As it stands people who are seeking asylum are supposed to do so in the first member state they arrive. If they move to another country they can be returned to the original EU country to which they landed. The Labour leadership are well within their rights, then, to point out that the Coalition have failed to return asylum seekers who first arrived in France across the Channel.
However, the nagging question here is: why is anyone comfortable using people who are fleeing persecution or war to score political points?
The conversation Labour are pursuing is fundamentally one-dimensional. There is no such thing as an illegal asylum seeker. It is not wrong for asylum seekers currently in France to ask for refuge here. And if there are people in the UK who haven’t come forward to do so, we should ask why. Perhaps because they fear the ‘scrounging immigrant’ brush (in itself an incorrect stereotype applied to migrants) with which they’ll be tarred.
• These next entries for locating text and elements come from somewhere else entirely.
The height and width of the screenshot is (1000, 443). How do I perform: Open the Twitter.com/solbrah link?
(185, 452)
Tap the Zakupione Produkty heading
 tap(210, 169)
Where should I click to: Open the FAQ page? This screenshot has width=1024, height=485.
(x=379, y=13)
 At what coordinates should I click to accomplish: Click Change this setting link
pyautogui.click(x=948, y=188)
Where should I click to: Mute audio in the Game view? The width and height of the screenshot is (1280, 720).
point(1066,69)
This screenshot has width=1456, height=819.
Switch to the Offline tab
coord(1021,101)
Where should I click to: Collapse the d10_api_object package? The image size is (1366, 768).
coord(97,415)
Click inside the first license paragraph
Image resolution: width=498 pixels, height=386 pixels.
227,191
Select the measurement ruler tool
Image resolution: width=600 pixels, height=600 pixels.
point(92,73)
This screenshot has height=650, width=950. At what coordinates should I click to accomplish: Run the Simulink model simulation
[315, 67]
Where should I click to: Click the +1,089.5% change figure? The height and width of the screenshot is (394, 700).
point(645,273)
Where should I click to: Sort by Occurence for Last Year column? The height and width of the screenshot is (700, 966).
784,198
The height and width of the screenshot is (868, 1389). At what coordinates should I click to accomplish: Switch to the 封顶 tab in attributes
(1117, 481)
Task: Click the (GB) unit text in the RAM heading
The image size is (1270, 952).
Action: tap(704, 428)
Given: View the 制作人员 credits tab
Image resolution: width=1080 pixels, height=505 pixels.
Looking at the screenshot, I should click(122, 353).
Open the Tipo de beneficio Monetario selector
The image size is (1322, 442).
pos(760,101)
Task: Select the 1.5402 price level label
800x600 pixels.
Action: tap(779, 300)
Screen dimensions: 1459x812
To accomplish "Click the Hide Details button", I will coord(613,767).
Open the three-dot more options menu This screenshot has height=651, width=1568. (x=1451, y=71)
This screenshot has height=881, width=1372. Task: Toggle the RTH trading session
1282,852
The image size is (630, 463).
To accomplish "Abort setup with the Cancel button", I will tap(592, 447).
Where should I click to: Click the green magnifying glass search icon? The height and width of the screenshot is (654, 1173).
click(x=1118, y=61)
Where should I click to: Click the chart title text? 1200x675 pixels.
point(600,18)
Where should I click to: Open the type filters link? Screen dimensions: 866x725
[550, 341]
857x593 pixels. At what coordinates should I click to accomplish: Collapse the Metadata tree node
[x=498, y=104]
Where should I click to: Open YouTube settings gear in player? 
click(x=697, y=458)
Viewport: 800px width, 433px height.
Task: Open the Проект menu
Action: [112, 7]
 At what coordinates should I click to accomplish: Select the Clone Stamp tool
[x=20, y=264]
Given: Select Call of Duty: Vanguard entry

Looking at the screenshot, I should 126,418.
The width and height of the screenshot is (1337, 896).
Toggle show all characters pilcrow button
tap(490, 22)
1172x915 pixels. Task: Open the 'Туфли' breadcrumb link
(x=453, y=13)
This is an important discussion to have because although you wouldn’t know it reading the newspapers today, the UK does not have a large number of refugees. In 2013, Germany, France and Sweden had the highest number of asylum seekers in the EU. Whereas, in this same year, just 0.23% of the UK population were refugees, pending asylum cases and stateless persons.
Just last year, figures showed that the UK only let in 24 Syrian refugees, and had one of the lowest levels of new asylum applications since the Syrian civil war began. While we’re on the subject, last year the Government cut any support for rescue operations that save refugees and migrants from drowning in the Mediterranean. And just this week a report found that female asylum seekers have been routinely humiliated at Yarl’s Wood.
If anything, more should be done to help asylum seekers who might seek refuge in the UK.
Today’s newspapers display a short-termism in our politics that is deeply damaging. Finger pointing has replaced facts, and some in the Labour leadership appear to be comfortable with using asylum seekers as a tool with which to attack political opponents. That’s not something to be proud of.